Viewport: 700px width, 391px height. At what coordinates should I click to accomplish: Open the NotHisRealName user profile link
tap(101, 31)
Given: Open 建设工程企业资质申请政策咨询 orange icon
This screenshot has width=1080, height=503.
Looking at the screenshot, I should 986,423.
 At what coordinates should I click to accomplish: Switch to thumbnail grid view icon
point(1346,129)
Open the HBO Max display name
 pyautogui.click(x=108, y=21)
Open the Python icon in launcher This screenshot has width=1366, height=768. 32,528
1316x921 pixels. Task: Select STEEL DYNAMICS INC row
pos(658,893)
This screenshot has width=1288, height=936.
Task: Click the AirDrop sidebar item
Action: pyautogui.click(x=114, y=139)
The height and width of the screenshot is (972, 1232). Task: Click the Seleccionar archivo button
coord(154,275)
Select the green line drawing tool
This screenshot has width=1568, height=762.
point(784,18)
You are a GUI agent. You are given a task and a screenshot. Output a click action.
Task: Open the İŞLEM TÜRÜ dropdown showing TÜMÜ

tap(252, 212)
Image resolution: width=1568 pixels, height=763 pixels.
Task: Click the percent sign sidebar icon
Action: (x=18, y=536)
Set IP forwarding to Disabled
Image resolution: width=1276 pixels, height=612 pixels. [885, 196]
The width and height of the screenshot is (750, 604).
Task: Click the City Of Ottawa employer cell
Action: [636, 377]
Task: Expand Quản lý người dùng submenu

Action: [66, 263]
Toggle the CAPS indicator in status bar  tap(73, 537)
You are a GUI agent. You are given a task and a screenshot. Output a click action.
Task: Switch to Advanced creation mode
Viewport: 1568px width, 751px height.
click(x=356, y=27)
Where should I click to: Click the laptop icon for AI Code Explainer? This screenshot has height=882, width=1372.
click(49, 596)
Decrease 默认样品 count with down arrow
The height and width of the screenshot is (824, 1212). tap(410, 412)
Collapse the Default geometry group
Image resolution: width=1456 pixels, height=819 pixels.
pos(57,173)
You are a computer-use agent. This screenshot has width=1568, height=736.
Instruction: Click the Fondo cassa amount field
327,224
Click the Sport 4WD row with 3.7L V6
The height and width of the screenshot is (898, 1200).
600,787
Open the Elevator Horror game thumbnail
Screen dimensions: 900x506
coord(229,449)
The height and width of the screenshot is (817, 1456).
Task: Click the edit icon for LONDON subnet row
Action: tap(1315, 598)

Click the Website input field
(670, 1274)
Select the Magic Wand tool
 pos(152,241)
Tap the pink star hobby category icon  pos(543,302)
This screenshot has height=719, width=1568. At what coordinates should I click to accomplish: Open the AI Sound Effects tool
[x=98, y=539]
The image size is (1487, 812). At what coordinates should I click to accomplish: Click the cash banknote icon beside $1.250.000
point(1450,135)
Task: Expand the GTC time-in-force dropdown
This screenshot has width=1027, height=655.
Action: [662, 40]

**REQUIREMENT:**
Render the records as a Markdown table with the columns Row and Text, starting at the first line of the records and ending at the line that contains "click(49, 596)". Number each line in Row and leave blank lines out.

**THE RESPONSE:**
| Row | Text |
|---|---|
| 1 | Viewport: 700px width, 391px height. At what coordinates should I click to accomplish: Open the NotHisRealName user profile link |
| 2 | tap(101, 31) |
| 3 | Given: Open 建设工程企业资质申请政策咨询 orange icon |
| 4 | This screenshot has width=1080, height=503. |
| 5 | Looking at the screenshot, I should 986,423. |
| 6 |  At what coordinates should I click to accomplish: Switch to thumbnail grid view icon |
| 7 | point(1346,129) |
| 8 | Open the HBO Max display name |
| 9 |  pyautogui.click(x=108, y=21) |
| 10 | Open the Python icon in launcher This screenshot has width=1366, height=768. 32,528 |
| 11 | 1316x921 pixels. Task: Select STEEL DYNAMICS INC row |
| 12 | pos(658,893) |
| 13 | This screenshot has width=1288, height=936. |
| 14 | Task: Click the AirDrop sidebar item |
| 15 | Action: pyautogui.click(x=114, y=139) |
| 16 | The height and width of the screenshot is (972, 1232). Task: Click the Seleccionar archivo button |
| 17 | coord(154,275) |
| 18 | Select the green line drawing tool |
| 19 | This screenshot has width=1568, height=762. |
| 20 | point(784,18) |
| 21 | You are a GUI agent. You are given a task and a screenshot. Output a click action. |
| 22 | Task: Open the İŞLEM TÜRÜ dropdown showing TÜMÜ |
| 23 | tap(252, 212) |
| 24 | Image resolution: width=1568 pixels, height=763 pixels. |
| 25 | Task: Click the percent sign sidebar icon |
| 26 | Action: (x=18, y=536) |
| 27 | Set IP forwarding to Disabled |
| 28 | Image resolution: width=1276 pixels, height=612 pixels. [885, 196] |
| 29 | The width and height of the screenshot is (750, 604). |
| 30 | Task: Click the City Of Ottawa employer cell |
| 31 | Action: [636, 377] |
| 32 | Task: Expand Quản lý người dùng submenu |
| 33 | Action: [66, 263] |
| 34 | Toggle the CAPS indicator in status bar  tap(73, 537) |
| 35 | You are a GUI agent. You are given a task and a screenshot. Output a click action. |
| 36 | Task: Switch to Advanced creation mode |
| 37 | Viewport: 1568px width, 751px height. |
| 38 | click(x=356, y=27) |
| 39 | Where should I click to: Click the laptop icon for AI Code Explainer? This screenshot has height=882, width=1372. |
| 40 | click(49, 596) |